■ Problem requirements:
Transcribe word for word the lines below from the line with "Click the Fa folder icon in the project tree" through the line with "Cancel the allocation", ends included.

■ Records:
########

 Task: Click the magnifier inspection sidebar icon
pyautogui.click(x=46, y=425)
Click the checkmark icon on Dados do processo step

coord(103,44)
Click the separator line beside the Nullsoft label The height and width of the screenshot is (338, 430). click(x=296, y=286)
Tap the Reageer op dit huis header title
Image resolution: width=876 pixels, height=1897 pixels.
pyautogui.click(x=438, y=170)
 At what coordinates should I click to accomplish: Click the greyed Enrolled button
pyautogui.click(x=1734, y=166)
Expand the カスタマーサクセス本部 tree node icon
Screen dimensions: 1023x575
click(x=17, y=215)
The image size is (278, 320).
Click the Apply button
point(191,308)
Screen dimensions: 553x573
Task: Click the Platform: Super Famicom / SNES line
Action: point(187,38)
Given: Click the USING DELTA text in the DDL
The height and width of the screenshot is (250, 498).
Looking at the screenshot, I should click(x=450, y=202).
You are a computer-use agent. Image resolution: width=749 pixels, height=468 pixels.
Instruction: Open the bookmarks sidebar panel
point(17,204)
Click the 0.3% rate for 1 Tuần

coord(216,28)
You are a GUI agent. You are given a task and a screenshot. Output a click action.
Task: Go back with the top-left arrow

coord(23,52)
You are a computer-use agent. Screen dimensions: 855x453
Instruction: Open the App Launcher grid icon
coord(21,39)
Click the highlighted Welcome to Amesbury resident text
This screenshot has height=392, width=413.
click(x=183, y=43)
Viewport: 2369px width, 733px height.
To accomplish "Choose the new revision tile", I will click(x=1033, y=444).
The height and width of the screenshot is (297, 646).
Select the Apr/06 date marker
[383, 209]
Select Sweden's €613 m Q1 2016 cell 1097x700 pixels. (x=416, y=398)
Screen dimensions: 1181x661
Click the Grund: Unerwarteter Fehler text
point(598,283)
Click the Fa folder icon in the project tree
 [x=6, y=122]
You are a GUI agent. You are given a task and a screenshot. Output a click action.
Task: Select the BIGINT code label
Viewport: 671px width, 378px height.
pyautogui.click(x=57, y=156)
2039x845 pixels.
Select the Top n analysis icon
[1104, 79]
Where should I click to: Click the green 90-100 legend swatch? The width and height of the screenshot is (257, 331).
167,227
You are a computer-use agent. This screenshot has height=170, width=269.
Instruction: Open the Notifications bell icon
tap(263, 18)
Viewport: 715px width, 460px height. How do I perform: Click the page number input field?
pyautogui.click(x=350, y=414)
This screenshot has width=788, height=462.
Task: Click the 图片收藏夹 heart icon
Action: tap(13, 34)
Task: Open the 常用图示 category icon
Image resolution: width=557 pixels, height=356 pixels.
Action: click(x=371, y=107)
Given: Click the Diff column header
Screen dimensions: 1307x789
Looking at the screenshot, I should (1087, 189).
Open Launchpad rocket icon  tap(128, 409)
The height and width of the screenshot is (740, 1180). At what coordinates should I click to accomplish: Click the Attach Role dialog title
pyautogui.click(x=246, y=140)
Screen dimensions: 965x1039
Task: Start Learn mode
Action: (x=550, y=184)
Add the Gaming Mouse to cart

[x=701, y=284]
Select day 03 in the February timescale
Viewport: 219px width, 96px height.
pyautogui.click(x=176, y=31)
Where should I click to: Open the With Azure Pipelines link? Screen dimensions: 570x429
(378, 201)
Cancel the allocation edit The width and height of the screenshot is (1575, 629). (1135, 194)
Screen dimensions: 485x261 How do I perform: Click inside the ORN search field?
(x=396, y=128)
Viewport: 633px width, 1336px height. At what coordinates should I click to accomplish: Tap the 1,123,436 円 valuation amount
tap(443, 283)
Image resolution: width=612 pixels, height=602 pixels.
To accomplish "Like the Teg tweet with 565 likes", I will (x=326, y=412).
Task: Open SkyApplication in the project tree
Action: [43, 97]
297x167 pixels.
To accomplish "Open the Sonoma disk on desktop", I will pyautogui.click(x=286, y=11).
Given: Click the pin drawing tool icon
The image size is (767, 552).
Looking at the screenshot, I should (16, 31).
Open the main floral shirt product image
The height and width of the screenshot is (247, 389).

########

■ Response to this task:
Click the Fa folder icon in the project tree
 [x=6, y=122]
You are a GUI agent. You are given a task and a screenshot. Output a click action.
Task: Select the BIGINT code label
Viewport: 671px width, 378px height.
pyautogui.click(x=57, y=156)
2039x845 pixels.
Select the Top n analysis icon
[1104, 79]
Where should I click to: Click the green 90-100 legend swatch? The width and height of the screenshot is (257, 331).
167,227
You are a computer-use agent. This screenshot has height=170, width=269.
Instruction: Open the Notifications bell icon
tap(263, 18)
Viewport: 715px width, 460px height. How do I perform: Click the page number input field?
pyautogui.click(x=350, y=414)
This screenshot has width=788, height=462.
Task: Click the 图片收藏夹 heart icon
Action: tap(13, 34)
Task: Open the 常用图示 category icon
Image resolution: width=557 pixels, height=356 pixels.
Action: click(x=371, y=107)
Given: Click the Diff column header
Screen dimensions: 1307x789
Looking at the screenshot, I should (1087, 189).
Open Launchpad rocket icon  tap(128, 409)
The height and width of the screenshot is (740, 1180). At what coordinates should I click to accomplish: Click the Attach Role dialog title
pyautogui.click(x=246, y=140)
Screen dimensions: 965x1039
Task: Start Learn mode
Action: (x=550, y=184)
Add the Gaming Mouse to cart

[x=701, y=284]
Select day 03 in the February timescale
Viewport: 219px width, 96px height.
pyautogui.click(x=176, y=31)
Where should I click to: Open the With Azure Pipelines link? Screen dimensions: 570x429
(378, 201)
Cancel the allocation edit The width and height of the screenshot is (1575, 629). (1135, 194)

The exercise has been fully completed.